▶ **Exercise**: Excluding pictures, reproduce word for word the lines from the one containing "Open the Learn more about Boost link" through the end of the material below.

##### Records supplied

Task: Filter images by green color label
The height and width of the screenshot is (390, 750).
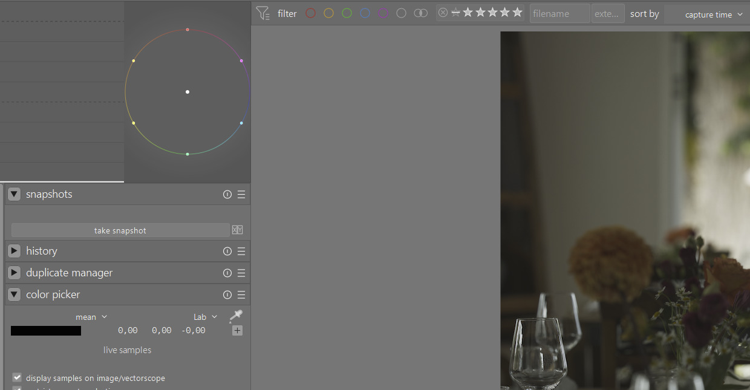Action: [x=347, y=13]
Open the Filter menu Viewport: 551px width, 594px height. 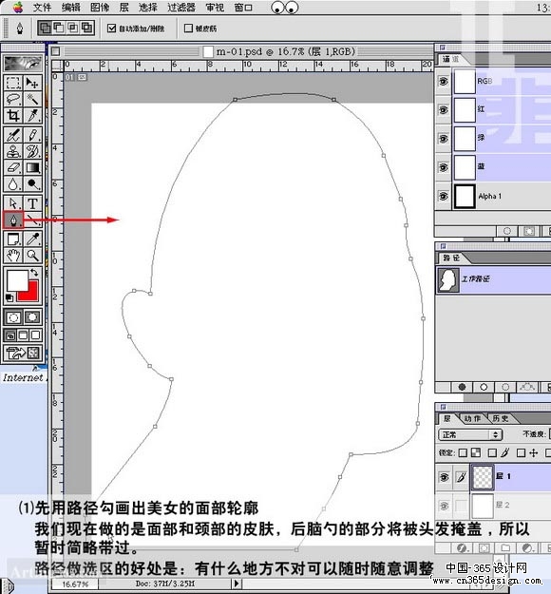[181, 8]
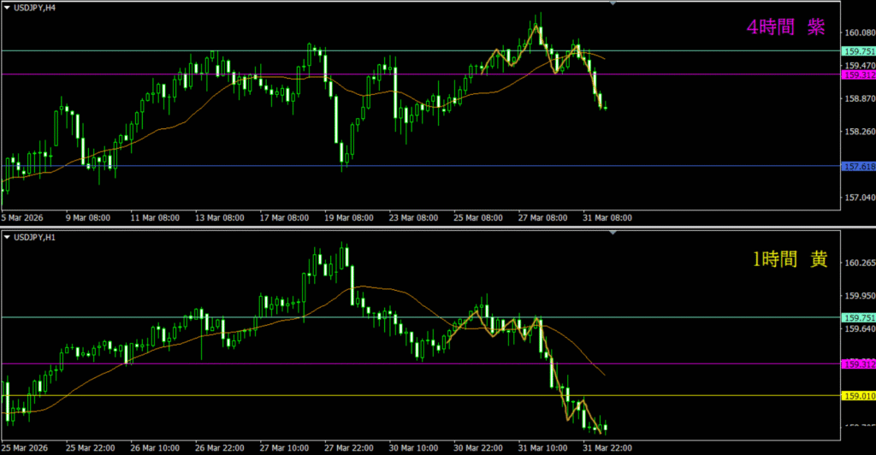Click the 1時間 黄 text label
Viewport: 876px width, 455px height.
click(789, 261)
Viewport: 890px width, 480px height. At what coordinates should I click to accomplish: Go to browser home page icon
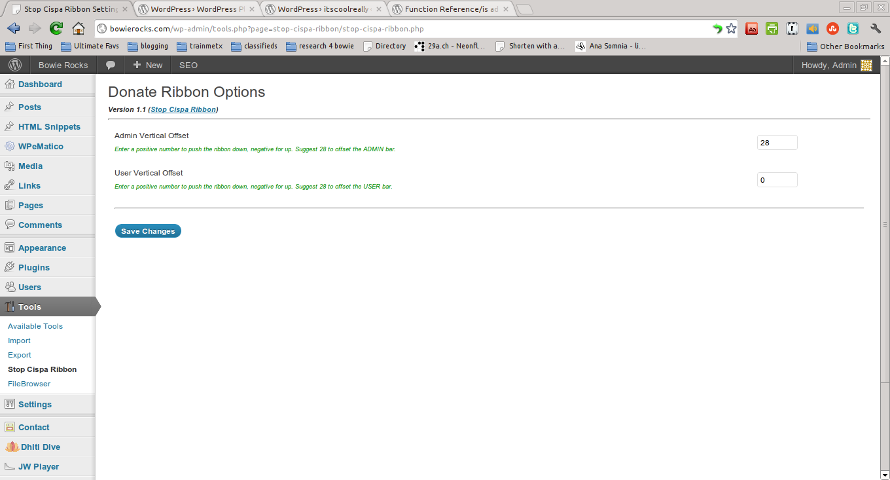click(x=79, y=28)
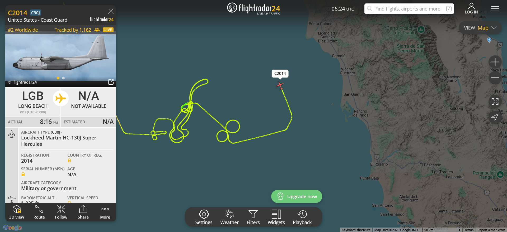The image size is (507, 232).
Task: Open the Weather layer options
Action: click(229, 217)
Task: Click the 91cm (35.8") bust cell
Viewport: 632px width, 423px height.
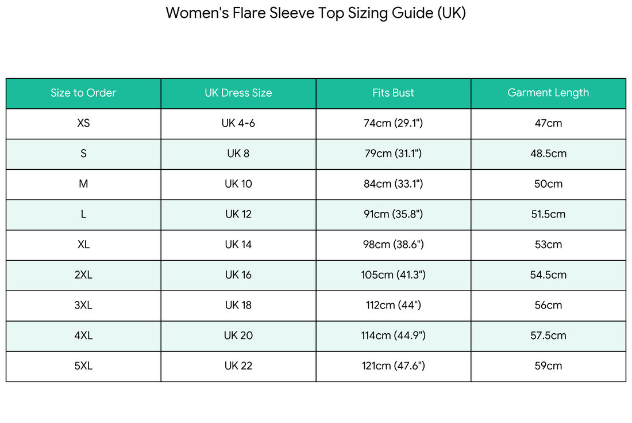Action: tap(394, 214)
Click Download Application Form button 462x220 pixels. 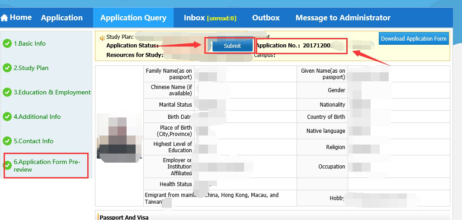coord(414,39)

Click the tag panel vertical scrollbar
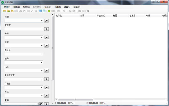52,48
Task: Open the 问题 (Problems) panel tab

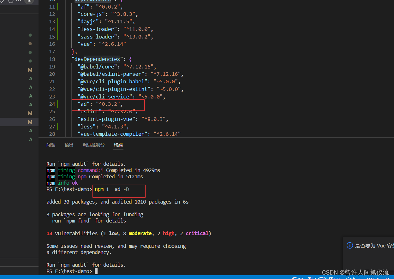Action: (x=51, y=145)
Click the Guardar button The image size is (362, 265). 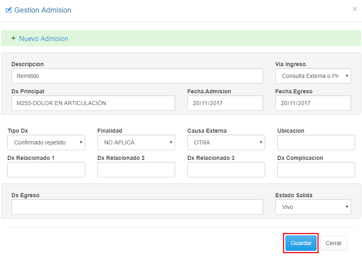pyautogui.click(x=301, y=243)
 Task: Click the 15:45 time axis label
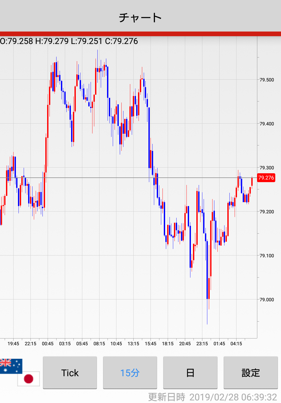point(151,344)
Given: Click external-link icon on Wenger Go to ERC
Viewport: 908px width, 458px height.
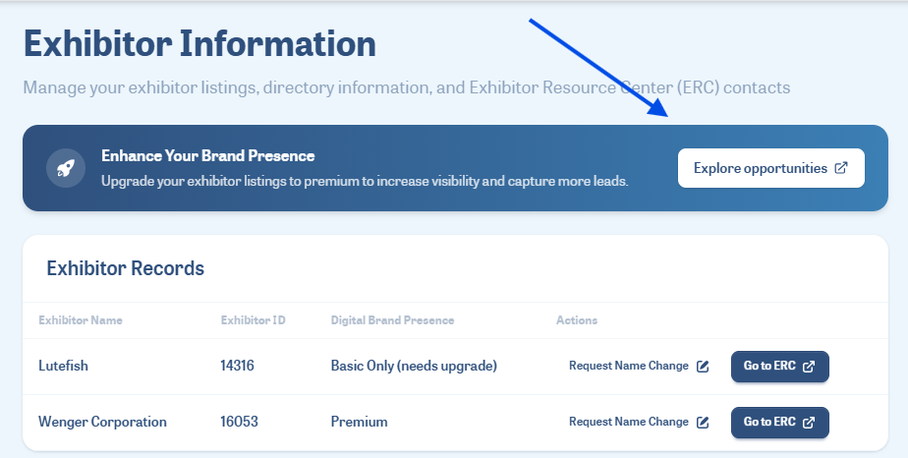Looking at the screenshot, I should coord(809,422).
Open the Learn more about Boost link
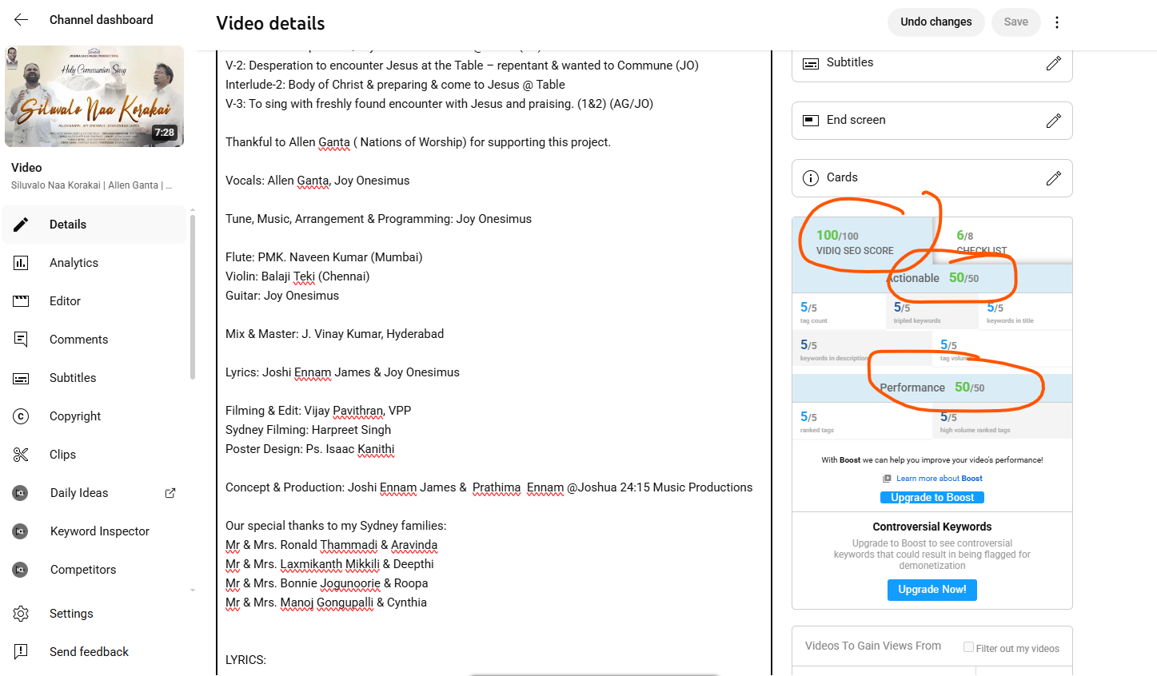Image resolution: width=1157 pixels, height=676 pixels. [x=939, y=479]
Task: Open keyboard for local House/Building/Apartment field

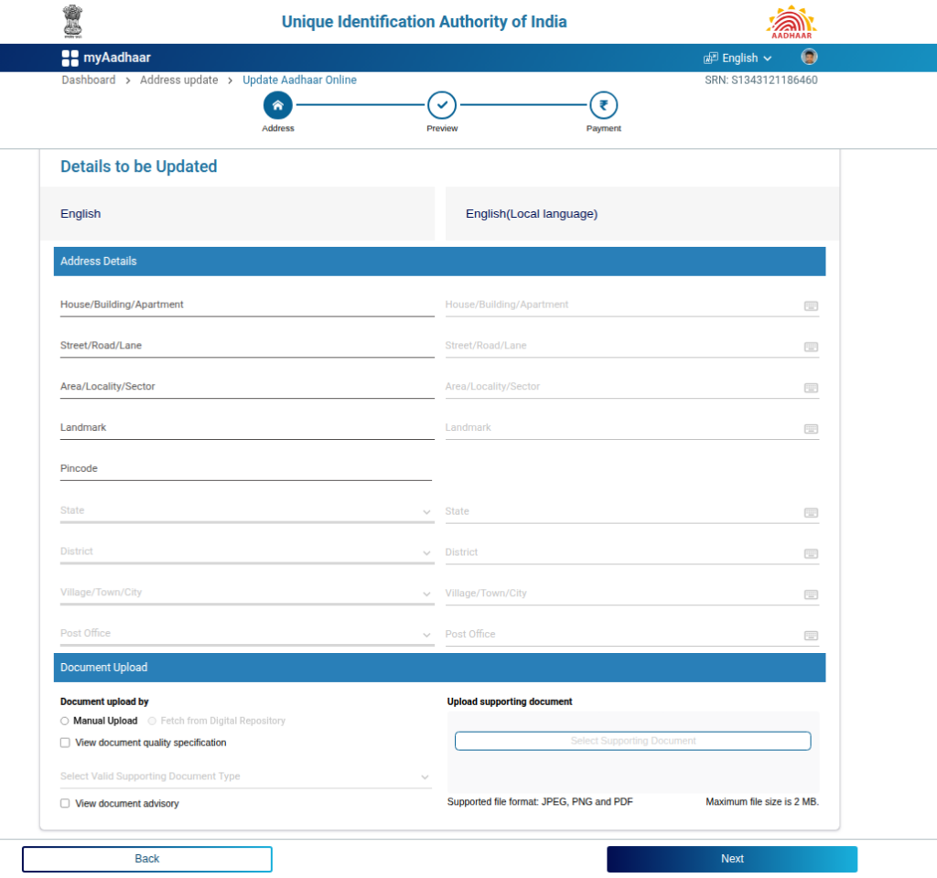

##########

▶ **Written solution**:
Open the Learn more about Boost link
Image resolution: width=1157 pixels, height=676 pixels. [x=939, y=479]
Task: Open keyboard for local House/Building/Apartment field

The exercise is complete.